TASK PROMPT ▸
Copy exactly the lines from the one containing "Given: Click Delivering to 92081 text" through the last line of the records below, including both, and leave out any pictures.

RECORDS SUPPLIED ▸
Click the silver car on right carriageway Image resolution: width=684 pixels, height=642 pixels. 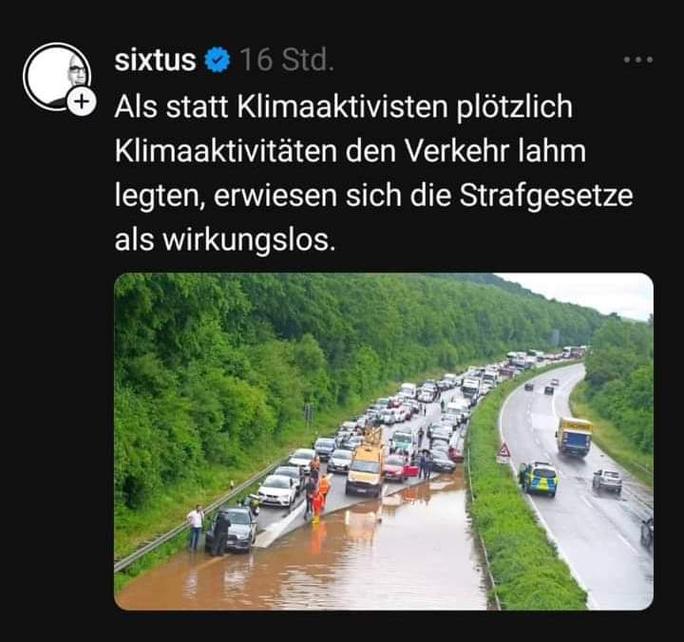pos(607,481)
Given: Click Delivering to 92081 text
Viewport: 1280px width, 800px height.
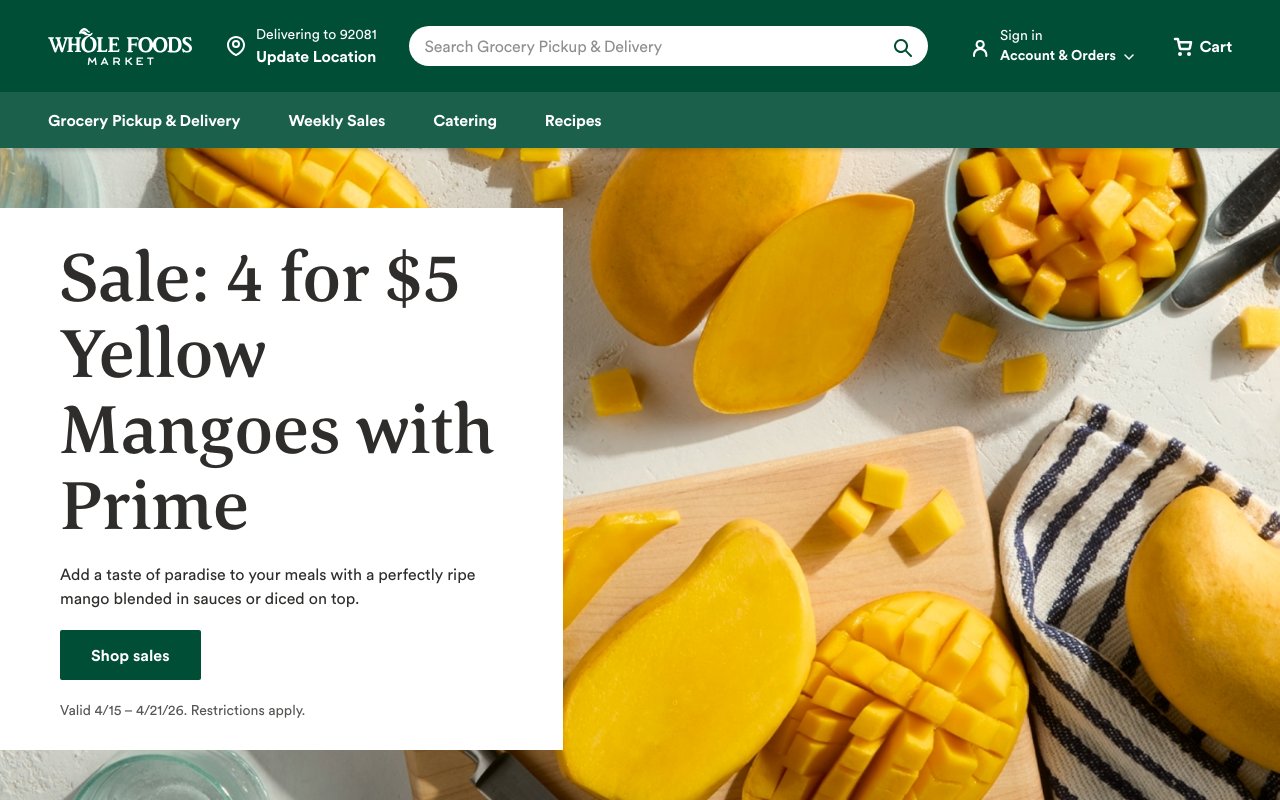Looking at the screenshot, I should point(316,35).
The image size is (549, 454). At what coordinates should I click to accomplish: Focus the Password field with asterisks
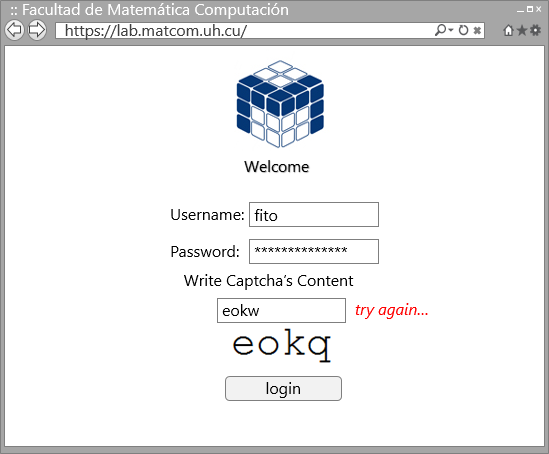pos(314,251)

OUTPUT ▸
Given: Click Delivering to 92081 text
Viewport: 1280px width, 800px height.
Looking at the screenshot, I should point(316,35).
The image size is (549, 454). At what coordinates should I click to accomplish: Focus the Password field with asterisks
pos(314,251)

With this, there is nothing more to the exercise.